Сабуров взглянул на девушку. Она стояла в пяти шагах от Сабурова, у борта, там, где он её оставил, и привычно ждала, упрямо глядя в простирающуюся под её ногами воду.
Сабуров подошёл к ней.
— В случае чего до берега доплывёте?
— Я не умею плавать.
— Совсем?
— Совсем.
— Тогда станьте поближе туда, — сказал Сабуров. — Вон, видите, круг.
Он показал рукой туда, где висел круг, и в эту секунду снаряд попал в пароход, очевидно, в машинное отделение или в котлы, потому что всё сразу загремело, перекосилось, и покатившиеся люди сшибли Сабурова с ног. Его подбросило вверх и швырнуло в воду. Выгребая руками, он очутился на поверхности. Та часть пароходика, на которой осталась труба, перевернулась в двадцати шагах от Сабурова и, как большим стаканом, зачерпнув трубой воду, ушла в глубину.
Кругом барахтались люди. Сабуров подумал, что хорошо сделал, приказав снять им шинели. Тяжело налитые сапоги тянули ноги вниз, и он сначала решил нырнуть и стащить с себя сапоги. Но баржа была так близко, что он по-солдатски пожалел сапоги и решил, что доплывёт и так.
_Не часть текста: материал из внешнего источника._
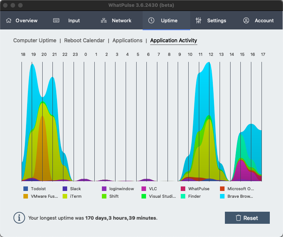This screenshot has height=237, width=283.
Task: Click the house icon next to Overview
Action: (9, 20)
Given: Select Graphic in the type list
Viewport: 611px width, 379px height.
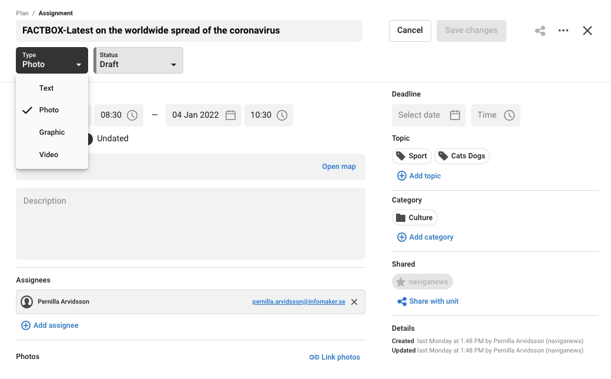Looking at the screenshot, I should tap(52, 132).
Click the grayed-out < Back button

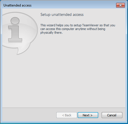[67, 115]
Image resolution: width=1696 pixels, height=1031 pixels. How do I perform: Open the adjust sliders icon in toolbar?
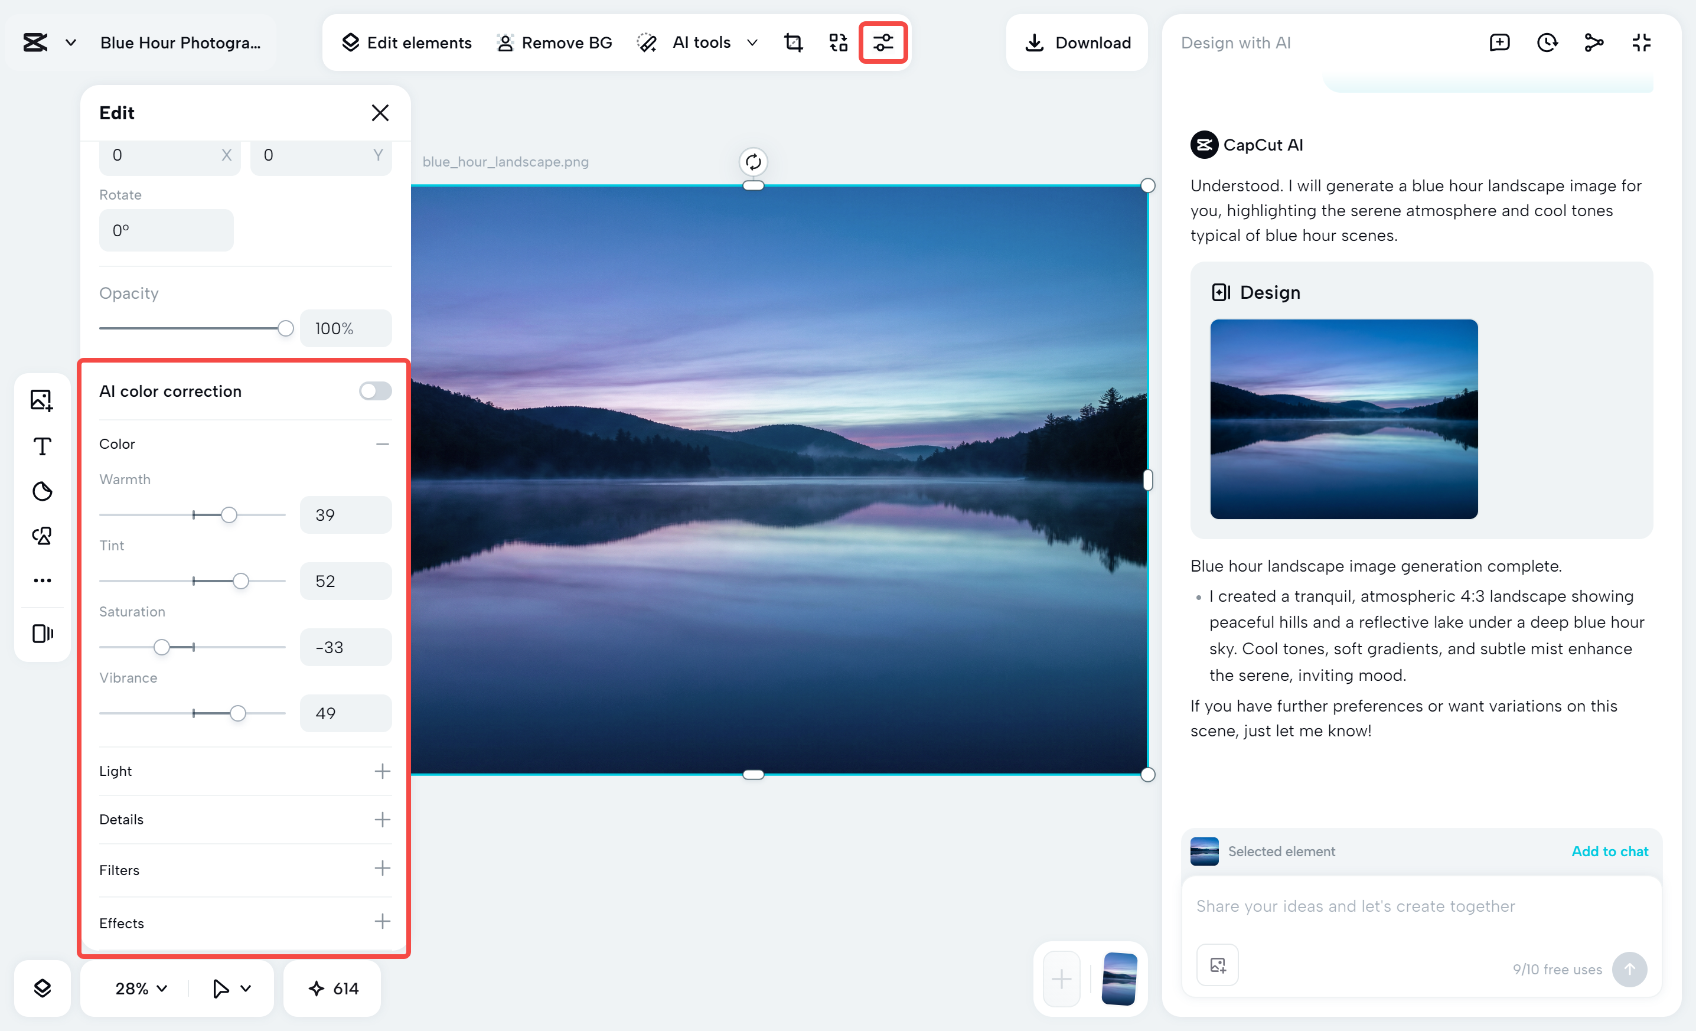coord(883,43)
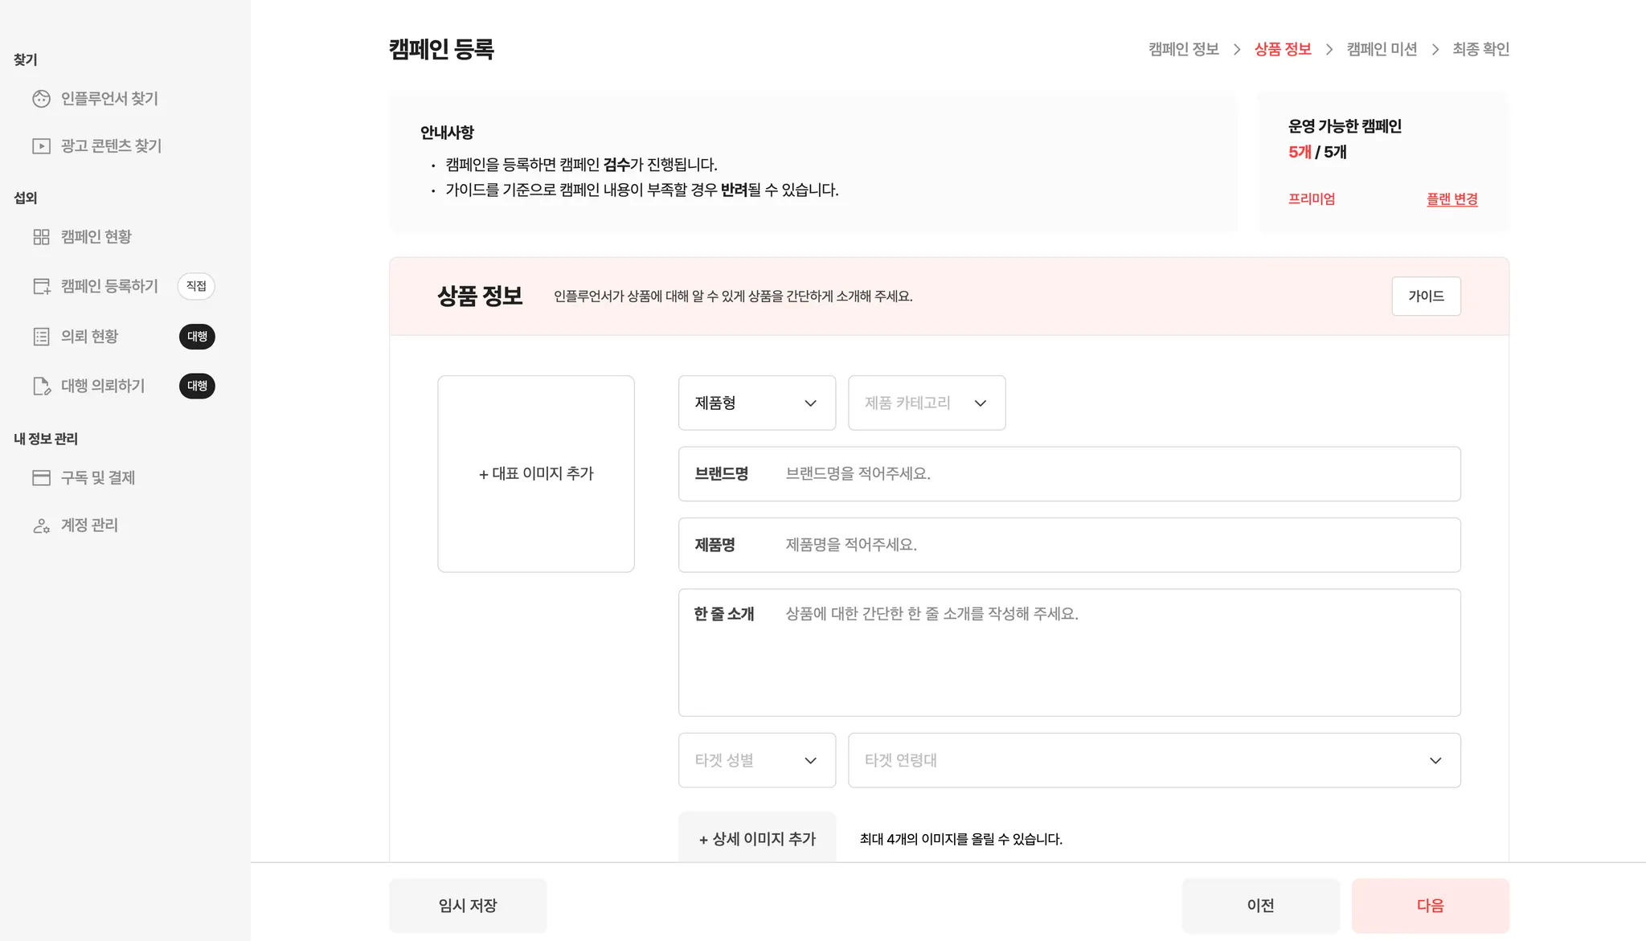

Все эти мысли промелькнули у него в голове в течение одной секунды, а в следующую секунду он увидел в нескольких метрах от себя девушку, которая, неудачно попытавшись схватиться за обломок парохода, погрузилась в воду. Сабуров сделал несколько быстрых взмахов саженками и, когда девушка ещё раз оказалась на поверхности, ухватил её за гимнастёрку. К счастью, баржа неслась по течению, почти прямо на него, и через полминуты он схватился за протянутые руки бойцов. Подтянувшись к борту, он подтянул за собой и девушку и, убедившись, что её уже втягивают на баржу, сам быстро влез на борт.
— Ой, слава богу, товарищ капитан, — обрадовался оказавшийся рядом с ним Масленников.
Сабуров взглянул на него. Масленников был без сапог и без гимнастёрки; он уже готов был прыгать в воду.